=== 課題のねらい ===
健康経営会議のセミナーについての文章では、そのオンラインセミナーは何年何月何日に開かれましたか。

=== 読む文章 ===
早くから我が国の健康経営の推進をけん引してきた健康経営会議が2022年11月10日、設立10周年を記念してオンラインセミナーを開催した。後編では、3名のパネリストとモデレーターによるパネルディスカッションをダイジェストでお届けする。

パネリスト
伊藤邦雄氏 一橋大学CFO教育研究センター長
茂木 正氏 経済産業省 商務・サービス審議官
岡田邦夫氏 NPO法人健康経営研究会 理事長

モデレーター
樋口 毅氏 健康経営会議実行委員会 事務局長

[取材・執筆]=菊池壮太 [写真]=健康経営会議実行委員会提供

組織学習を進めイノベーションを生み出す心理的安全性

樋口:

これから人的資本経営に取り組む際に、多くの企業が何をどうするか、whatとhowに注力してしまいがちです。しかし、なぜそれが必要なのかという、企業の物語をつくる重要性を感じています。

伊藤:

人的資源から人的資本への変化は、考え方やパラダイムシフトを意味します。これまでの日本はメンバーシップ型雇用システムであるといわれましたが、「メンバー」という割にはGDPに対する人的資本への投資は国際比較で最低です。さらに直近3~4年間を見ると、その割合が他国は上がっているのに日本は下がっていることがわかります。
人材を人的資源と捉えると、これを効率的に使い倒そうという発想になりますが、人材を「資本」と捉え、人の価値が伸びる施策・仕組みや企業風土をつくっていくことが大切です。そう考えると、心理的安全性は心身の健康に大きく影響します。本質と異なる部分で忖度を求められれば、仕事のタスクへの集中が難しくなります。
仕事のチャレンジにはリスクも伴い、結果的にうまくいかないことがあるでしょう。心理的安全性が確保されていなければ、失敗の要因を顧みることすら難しくなります。心理的安全性が保たれていれば、「こう努力して、ここが足りなかった」と本音を語ることができ、他者も一緒に学べます。
心理的安全性は組織学習を深めますが、一方これがなければ組織学習は滞ります。結果、企業の財務パフォーマンスに悪影響を与え、企業価値も上がりません。
日本の職場では称賛の文化が薄いです。できていないことばかりを上司に指摘されると、仕事をするのがだんだんつらくなります。称賛されれば「もっと頑張ろう」とやる気になるし、周囲も「こうすればいいのか」と学習でき、いい循環が生まれて、健康増進につながります。企業文化を変えて、心身の健康度を高める取り組みが重要です。

樋口:

多くの企業は、どうしても時間当たりの労働投入量をどう改善するかという点や、コストばかりを軸に見てしまいます。人的資本を付加価値として考えると、管理されたコストを削減する限界もあるかもしれません。
また、「心理的安全性のなかで真のメンバーシップを発揮する」というゴールは組織学習を促進し、暗黙知化された価値を形式知にする土壌になることがわかりました。

茂木:

日本は今も昔も、人がすべてです。天然資源も広い国土もない。日本が新しい技術や産業を生み出して大きく発展してきた原動力は人です。人口が右肩上がりで増えた時代は、成長する市場が支えでした。今は量よりも質を上げるべき時代です。

=== 手元の情報 ===
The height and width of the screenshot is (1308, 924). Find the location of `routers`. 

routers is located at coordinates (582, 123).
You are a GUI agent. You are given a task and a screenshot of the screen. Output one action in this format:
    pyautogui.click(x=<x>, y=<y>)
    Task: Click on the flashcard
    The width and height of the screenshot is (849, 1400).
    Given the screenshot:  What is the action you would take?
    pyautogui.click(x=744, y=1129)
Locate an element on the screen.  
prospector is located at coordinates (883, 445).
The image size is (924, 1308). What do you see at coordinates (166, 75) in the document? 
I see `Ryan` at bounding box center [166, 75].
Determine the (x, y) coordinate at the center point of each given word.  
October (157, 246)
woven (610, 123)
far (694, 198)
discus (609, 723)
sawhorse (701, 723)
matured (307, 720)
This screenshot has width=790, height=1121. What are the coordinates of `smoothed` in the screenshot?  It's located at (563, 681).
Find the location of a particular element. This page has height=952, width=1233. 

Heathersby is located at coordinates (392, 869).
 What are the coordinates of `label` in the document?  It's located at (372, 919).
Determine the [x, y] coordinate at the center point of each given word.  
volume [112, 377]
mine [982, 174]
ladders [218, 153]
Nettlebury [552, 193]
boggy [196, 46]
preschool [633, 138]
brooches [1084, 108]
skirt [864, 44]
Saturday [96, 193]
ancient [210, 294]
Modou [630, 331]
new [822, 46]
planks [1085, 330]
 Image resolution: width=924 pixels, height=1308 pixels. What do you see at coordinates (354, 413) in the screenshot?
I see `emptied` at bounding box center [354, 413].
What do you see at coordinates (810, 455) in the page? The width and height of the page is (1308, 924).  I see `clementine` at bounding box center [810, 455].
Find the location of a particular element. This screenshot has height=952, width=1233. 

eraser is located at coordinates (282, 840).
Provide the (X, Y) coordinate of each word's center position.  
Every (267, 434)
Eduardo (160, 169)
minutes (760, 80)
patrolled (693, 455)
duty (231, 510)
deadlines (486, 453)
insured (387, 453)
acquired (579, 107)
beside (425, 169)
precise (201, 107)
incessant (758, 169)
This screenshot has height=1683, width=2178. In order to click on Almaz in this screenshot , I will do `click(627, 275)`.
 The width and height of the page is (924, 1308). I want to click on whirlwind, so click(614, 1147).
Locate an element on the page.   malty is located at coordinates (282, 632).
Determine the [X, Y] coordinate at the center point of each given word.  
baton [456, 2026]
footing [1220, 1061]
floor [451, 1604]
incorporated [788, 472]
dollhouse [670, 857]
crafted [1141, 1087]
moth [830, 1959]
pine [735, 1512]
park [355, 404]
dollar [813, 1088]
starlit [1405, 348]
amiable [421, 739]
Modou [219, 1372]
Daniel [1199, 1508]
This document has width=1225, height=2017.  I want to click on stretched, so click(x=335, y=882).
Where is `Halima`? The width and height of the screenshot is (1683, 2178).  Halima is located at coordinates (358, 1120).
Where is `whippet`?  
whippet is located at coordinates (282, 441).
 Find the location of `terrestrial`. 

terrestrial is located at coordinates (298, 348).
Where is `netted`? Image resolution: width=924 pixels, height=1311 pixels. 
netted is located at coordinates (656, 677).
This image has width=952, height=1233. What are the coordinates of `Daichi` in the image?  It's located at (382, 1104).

=== 答え ===
2022年11月10日です。